Ben Anderson

Personal information
- Born: 3 February 1978 (age 47) Sydney, New South Wales, Australia

Playing information
- Height: 177 cm (5 ft 10 in)
- Weight: 83 kg (13 st 1 lb)
- Position: Five-eighth
Club
| Years | Team | Pld | T | G | FG | P |
| 1998–99 | Melbourne Storm | 17 | 1 | 0 | 0 | 4 |
- Source:
- Father: Chris Anderson
- Relatives: Jarrad Anderson (brother) Peter Moore (grandfather) Steve Folkes (uncle) Kevin Moore (uncle)

= Ben Anderson (rugby league) =

Australian rugby league footballer (born 1978)

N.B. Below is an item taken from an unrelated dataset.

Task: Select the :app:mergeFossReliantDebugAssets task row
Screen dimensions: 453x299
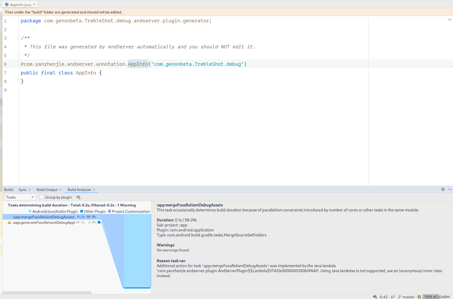Action: point(43,217)
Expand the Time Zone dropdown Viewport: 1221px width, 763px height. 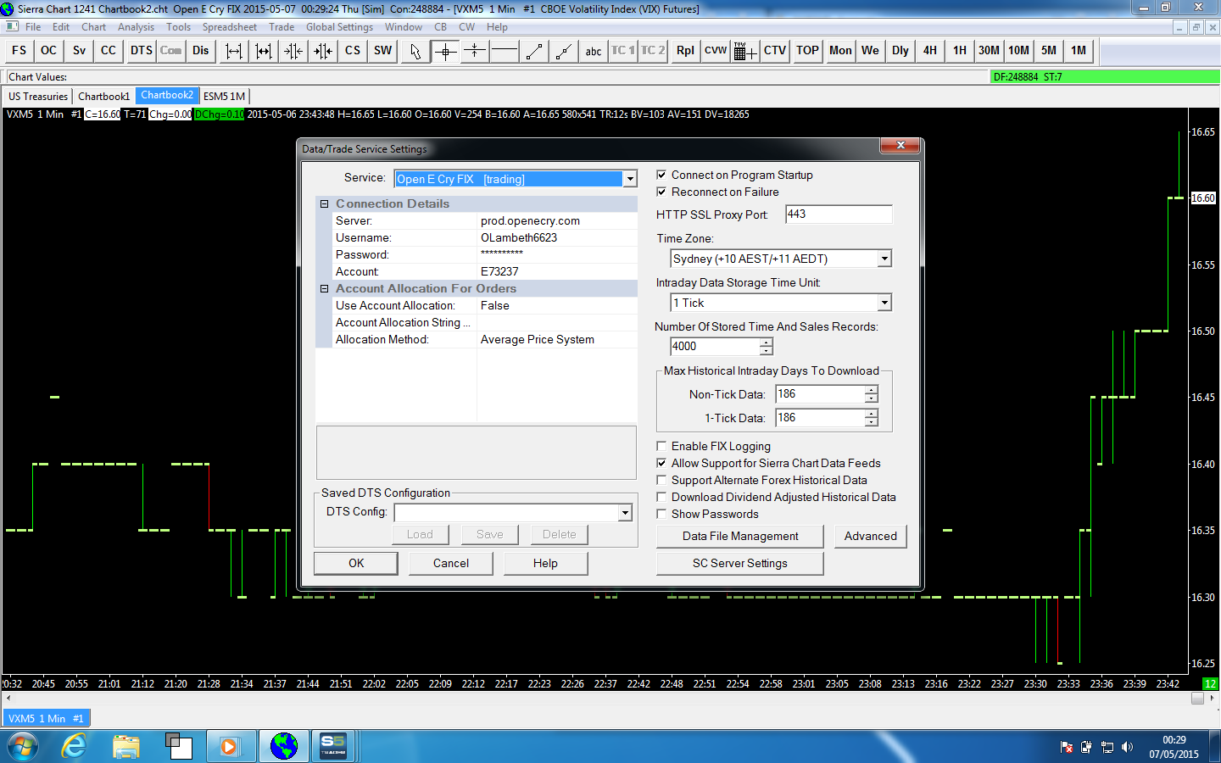pyautogui.click(x=884, y=259)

Ben Anderson (born 3 February 1978) is an Australian former professional rugby league footballer who played in the 1990s and coached in the 2000s. He played for the Melbourne Storm from 1998 to 1999. He is the son of Chris Anderson.

==Early life==
Anderson played junior rugby league for Chipping Norton Kangaroos and was educated at De LaSalle Bankstown. In 1997, Anderson played for the Canterbury-Bankstown Bulldogs in the under 19s before signing a two-year contract with Melbourne.

==Playing career==
He made his NRL debut in round 4 of the 1998 NRL season, starting from the interchange in Melbourne Storm's first game at Olympic Park. He made four appearances in total that season. However, he spent most of the 1998 season playing with Melbourne's feeder team, the Norths Devils, before requiring a knee reconstruction.

In the 1999 NRL season, Anderson played a further 13 games, starting at . However, he was dropped by his father Chris Anderson, who was the coach, following Melbourne's defeat in the qualifying final against the St. George Illawarra Dragons. This turned out to be his final game for Melbourne as he was released by the club in October 1999.

==Coaching career==
Anderson coached Moranbah in Mackay and the Tweed Heads Seagulls in the Queensland Cup. While coaching Moranbah, Anderson recommended Ben Barba to the Canterbury-Bankstown Bulldogs who subsequently signed him.